_Passage_
"""

1) Are there any "natural" compatibility conditions that one can impose in $Q_{1}$ and $Q_{2}$?. Let me provide an example. Let us take $M$ to be orientable and $2n$-dimensional and let us take $P$ to be its $Gl(2n,\mathbb{R})$-frame bundle. Let us further assume that $M$ it admits almost-complex structures. Then $P$ admits several different reductions:

a) $P$ admits a reduction to a $Sl(2n,\mathbb{R})$-bundle since $M$ it is orientable.

b) $P$ admits a reduction to a $O(2n,\mathbb{R})$-bundle just by choosing a Riemannian metric.

c) $P$ admits a reduction to a $Gl(n,\mathbb{C})$-bundle since it admits an almost-complex structure.

d) $P$ admits a reduction to a $Sp(2n, \mathbb{R})$-bundle since it admits a non-degenerate two-form.

"""

_Request_
Transcribe the passage on reductions of the frame bundle from "a) $P$ admits" up to and including "a Riemannian metric.".

_Data records_
"""

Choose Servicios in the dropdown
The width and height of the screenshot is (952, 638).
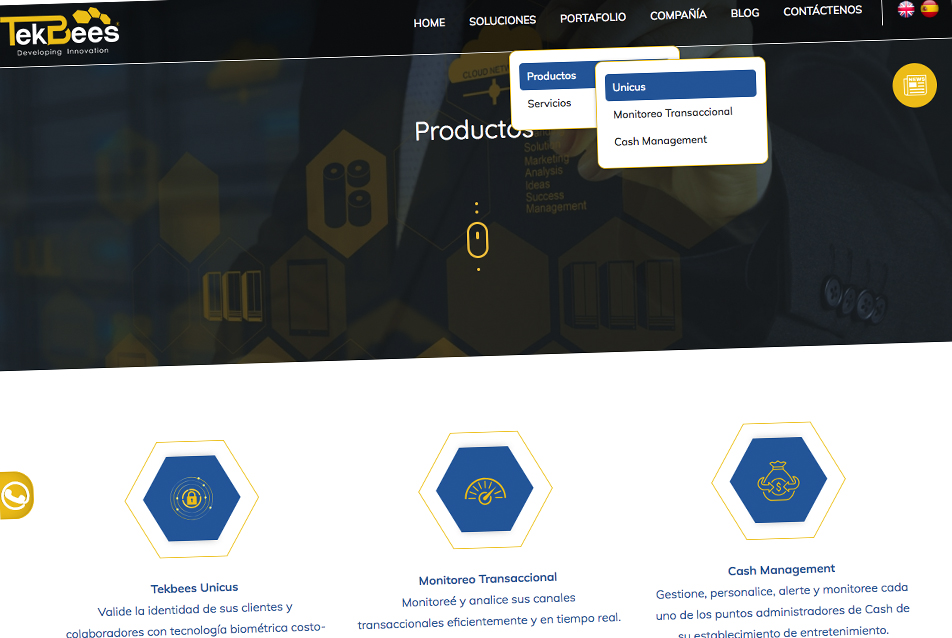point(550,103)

"""
"""

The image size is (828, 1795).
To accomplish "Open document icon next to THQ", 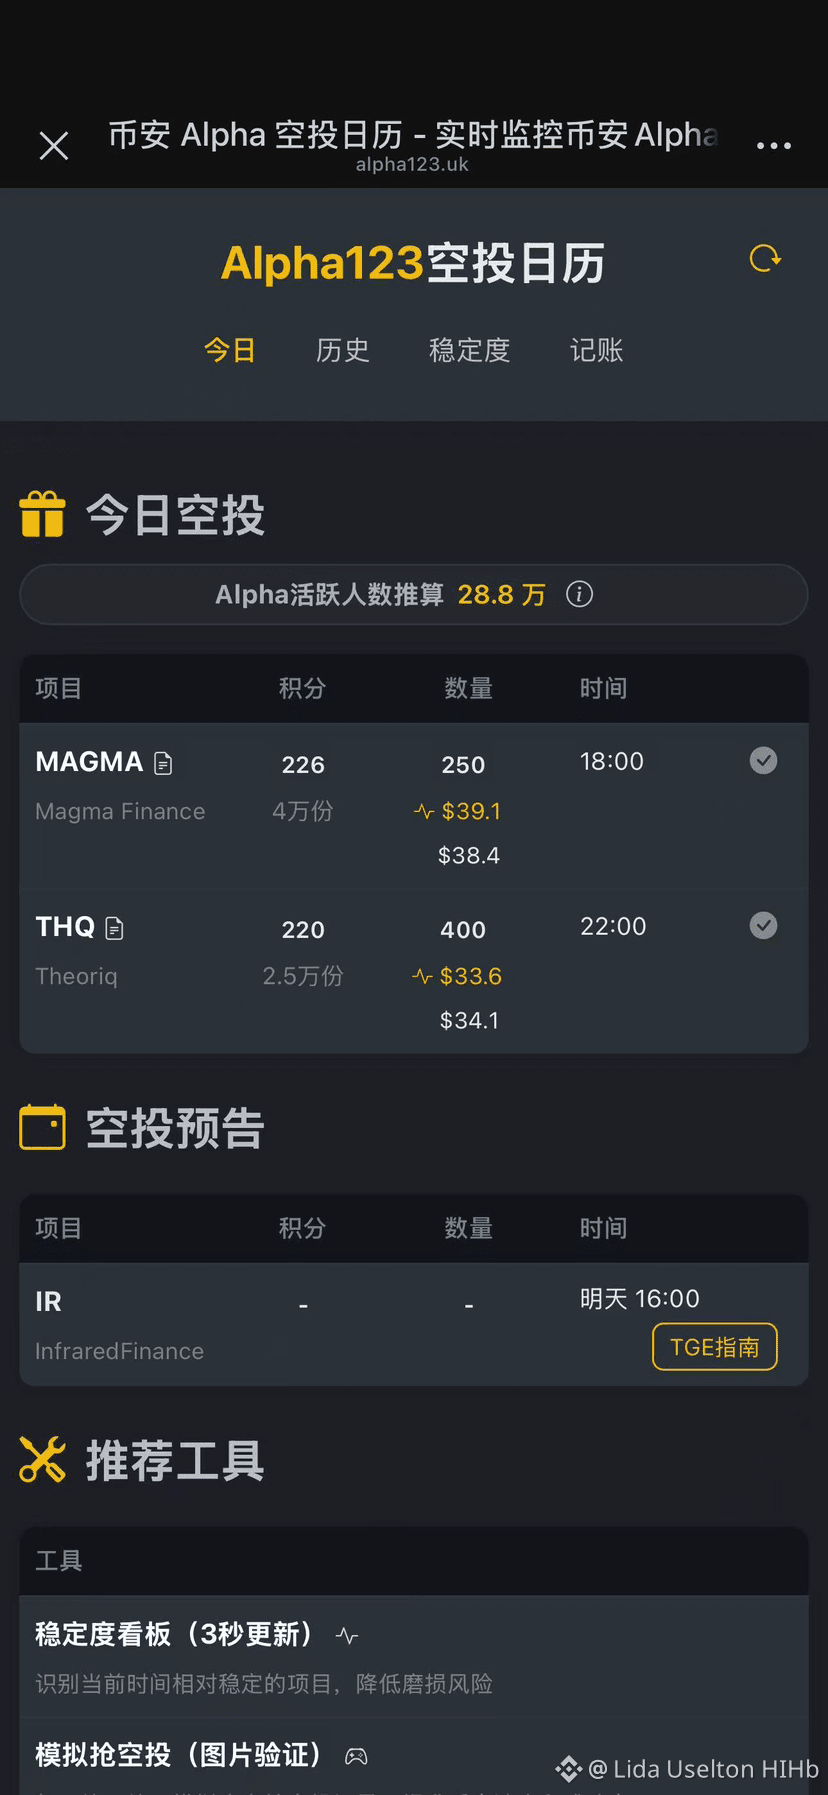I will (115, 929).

"""
"""

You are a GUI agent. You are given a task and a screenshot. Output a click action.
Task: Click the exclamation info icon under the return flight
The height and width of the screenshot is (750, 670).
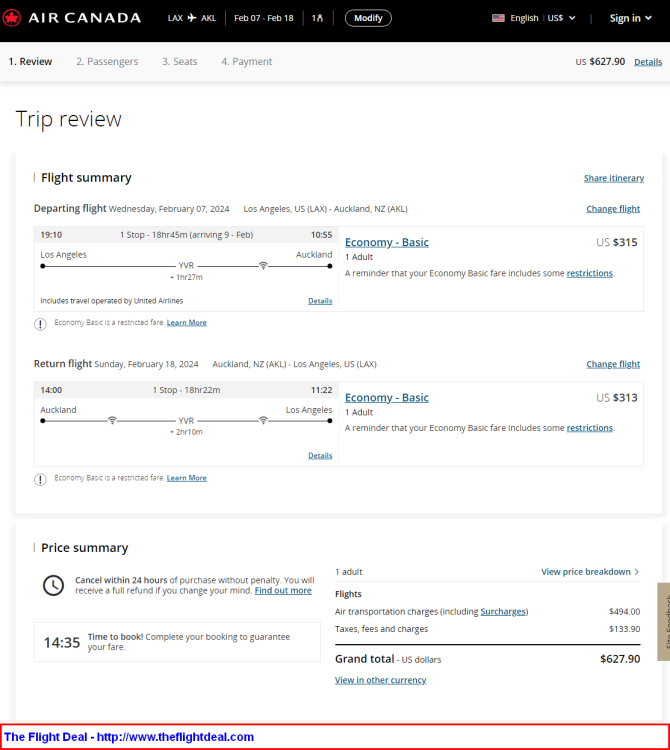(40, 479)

"""

_Answer below_
a) $P$ admits a reduction to a $Sl(2n,\mathbb{R})$-bundle since $M$ it is orientable.

b) $P$ admits a reduction to a $O(2n,\mathbb{R})$-bundle just by choosing a Riemannian metric.